Newcomers often fail in their automation goals because they perceive the problem to be less intricate than it actually is. “The nuances of automation can overwhelm them,” Held says.
Labs should always become acquainted with an assay’s manual operation before considering automation. Only after breaking an assay down to its component parts can a manager decide the level and extent of automation required to improve productivity. The worst strategy is attempting to automate every operation through one purchase.

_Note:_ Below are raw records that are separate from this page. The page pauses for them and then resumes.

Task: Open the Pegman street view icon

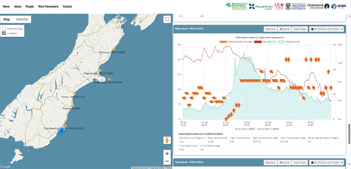Action: click(x=167, y=140)
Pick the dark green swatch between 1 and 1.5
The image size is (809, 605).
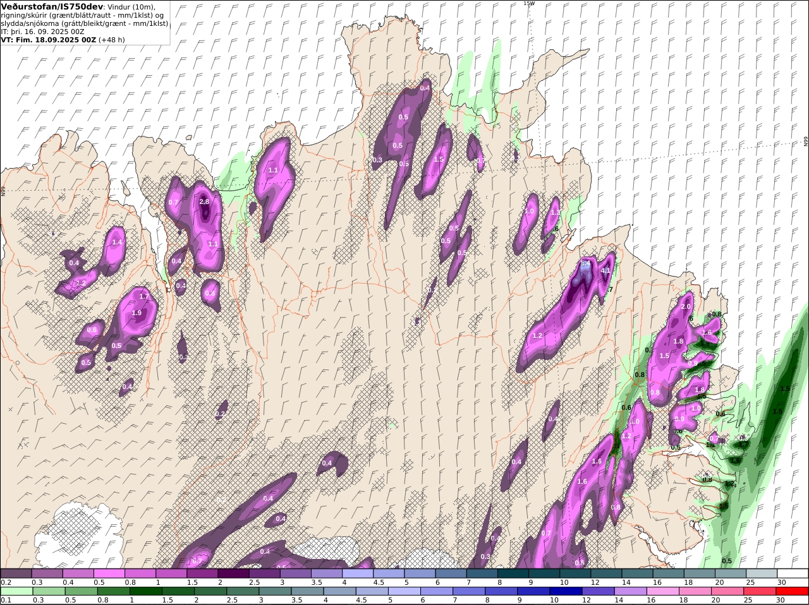[x=145, y=591]
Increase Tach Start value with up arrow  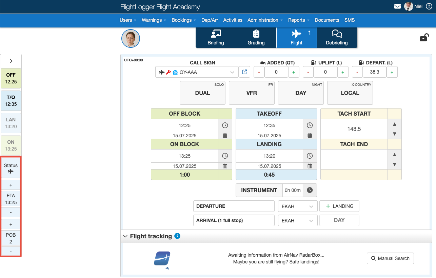[x=394, y=124]
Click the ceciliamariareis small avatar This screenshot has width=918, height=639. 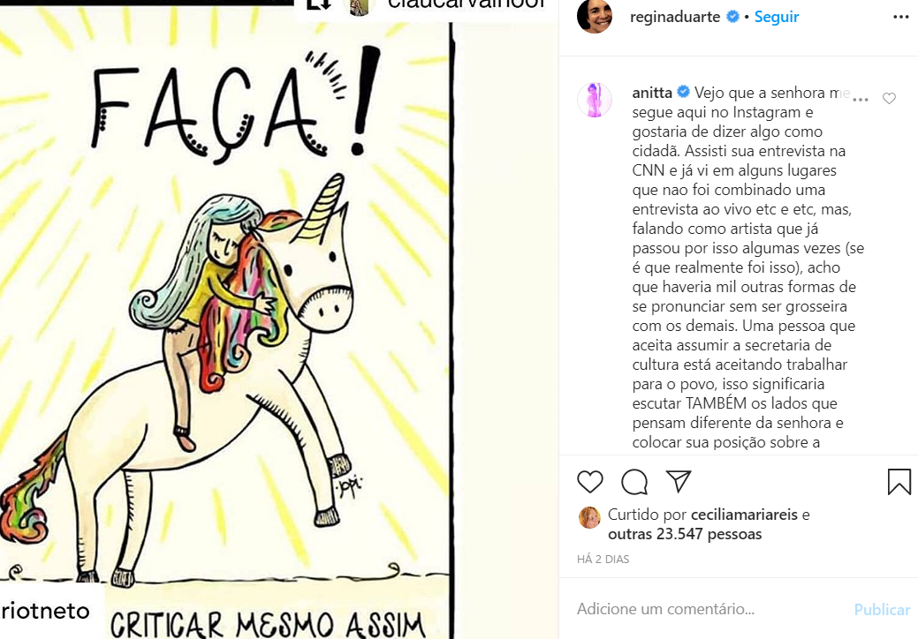pos(589,517)
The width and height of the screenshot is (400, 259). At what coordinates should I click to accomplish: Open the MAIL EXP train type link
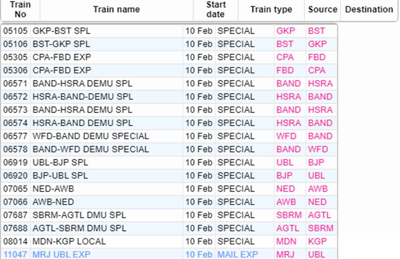pos(238,254)
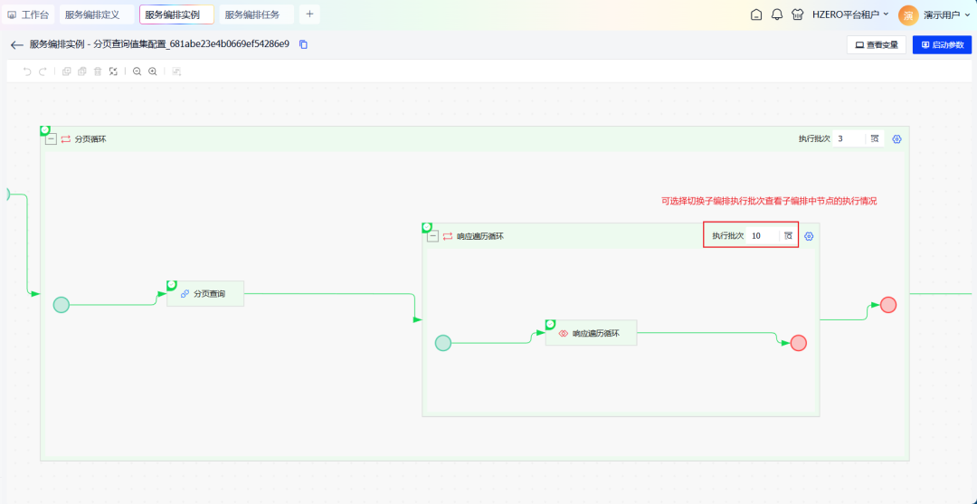The width and height of the screenshot is (977, 504).
Task: Collapse the 分页循环 container with minus box
Action: pos(52,139)
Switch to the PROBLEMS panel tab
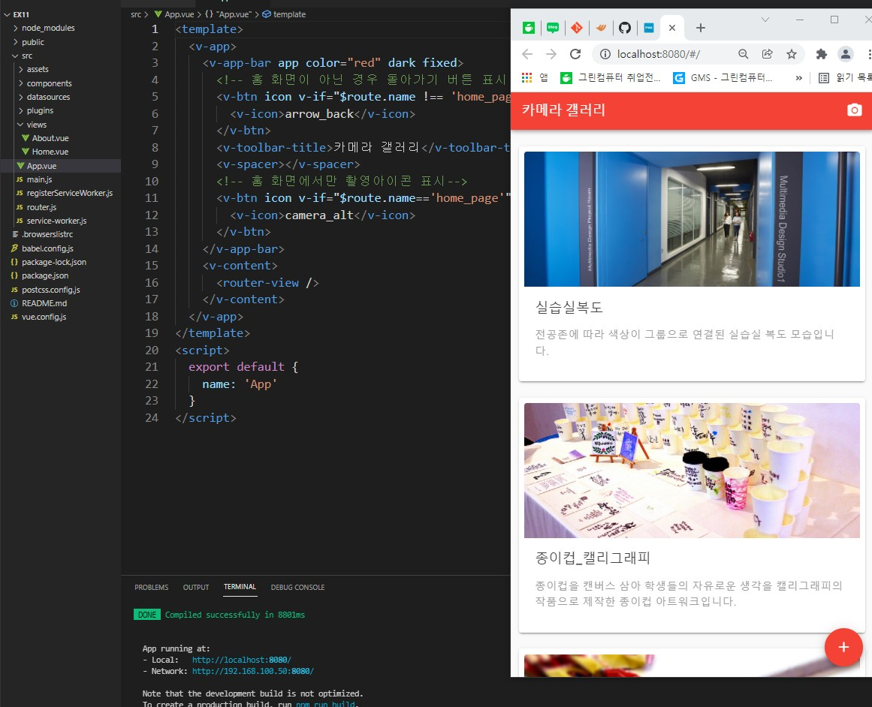 151,587
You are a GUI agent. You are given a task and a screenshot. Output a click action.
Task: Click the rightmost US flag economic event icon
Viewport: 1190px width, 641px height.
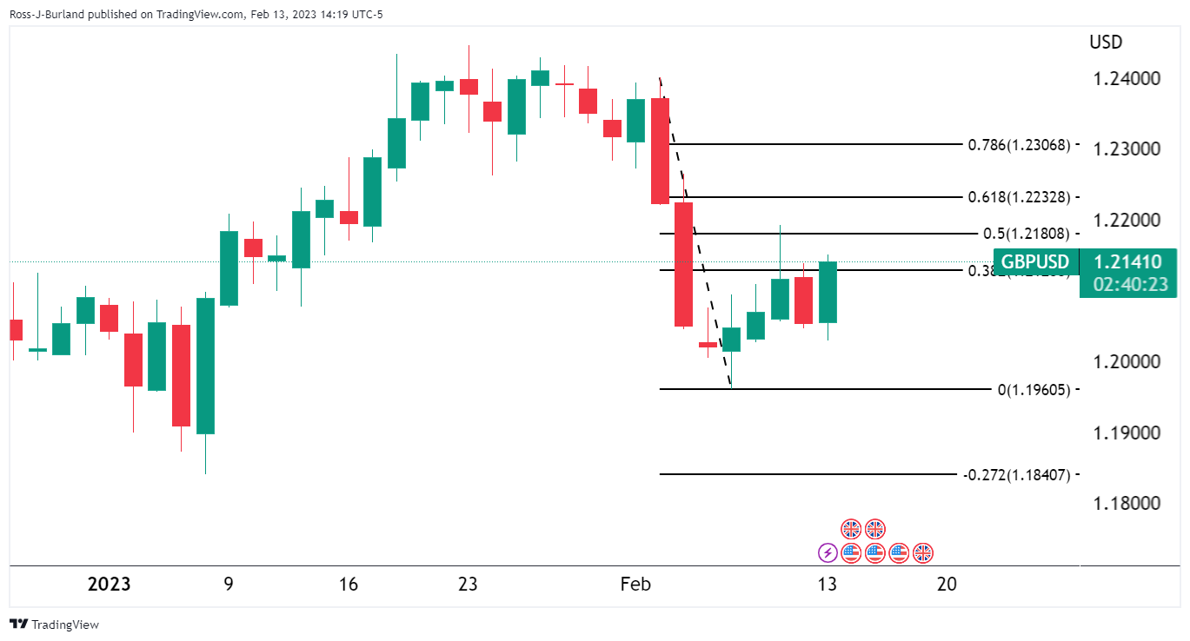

Held advises lab managers to “understand their process before even thinking of automation. Pipette things manually, move plates manually, and then incrementally add [automated] liquid handling, then plate movement. A lab doing an assay with an eight-channel pipette into a few dozen plates per day learns a tremendous amount about its needs before adding a dispensing device. Labs will have different end points in terms of how automation benefits them.”
Flexibility is the key
Hal Wehrenberg, software product manager at Tecan (Männedorf, Switzerland) defines a workstation as an integrated instrument system built around specific workflows, but flexible enough to meet future needs. “Workstations differ from devices that execute only one action of a workflow,” he says. “Consider all the steps in your daily routines. For example, is there a DNA extraction before PCR? Do samples need preparation for mass spectrometry? There are a number of ways to do any of this. Workstations should provide method flexibility.”

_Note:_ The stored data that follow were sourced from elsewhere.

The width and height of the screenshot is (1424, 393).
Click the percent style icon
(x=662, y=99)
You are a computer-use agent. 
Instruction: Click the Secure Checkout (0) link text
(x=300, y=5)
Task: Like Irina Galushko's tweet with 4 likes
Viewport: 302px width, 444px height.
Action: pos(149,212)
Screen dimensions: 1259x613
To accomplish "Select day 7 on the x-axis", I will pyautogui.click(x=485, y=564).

Before upgrading stand-alone liquid handlers to workstation status, lab managers should identify frequently occurring, repetitive workflow operations that might be causing bottlenecks. Failing to take stock in this manner often leads to failure, according to Wehrenberg. “Before speaking with a vendor, managers must ask themselves which tasks are growing, complex, and justify automation. Where would automation allow scientists to work on something else while a workstation takes on what they are doing today?”

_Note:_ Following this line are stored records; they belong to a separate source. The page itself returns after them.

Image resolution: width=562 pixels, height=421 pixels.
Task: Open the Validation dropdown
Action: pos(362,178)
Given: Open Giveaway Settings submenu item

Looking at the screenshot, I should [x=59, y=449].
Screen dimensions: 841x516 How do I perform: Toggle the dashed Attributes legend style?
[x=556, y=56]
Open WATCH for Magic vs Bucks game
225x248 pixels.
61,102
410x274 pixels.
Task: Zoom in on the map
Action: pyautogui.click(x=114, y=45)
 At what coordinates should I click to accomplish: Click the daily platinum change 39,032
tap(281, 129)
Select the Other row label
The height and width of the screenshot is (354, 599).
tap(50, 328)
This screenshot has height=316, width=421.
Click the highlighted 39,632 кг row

Automation is not all about throughput and walkaway time. Reproducibility and uniformity are necessary for tasks where pipetting accuracy is critical. If five people work on the same pipetting task, a robot and automated liquid handler will always be more reproducible and consistent.
Regardless of the acquisition path, deploying lab automation intelligently and cost-effectively is difficult for resource-constrained laboratories. Managers may fret over potential missteps with their first and subsequent automation components. Wehrenberg advises these customers to err on the side of flexibility and upgradability rather than cost.
Once a workstation is installed, lab managers frequently identify further optimization points to accommodate new assays, which will require integrating additional devices or adding modules to the liquid handler. “You might find what appears to be an inexpensive solution today only to discover it’s a one-trick pony, and now you need a whole new system to accommodate a relatively minor change,” Wehrenberg says.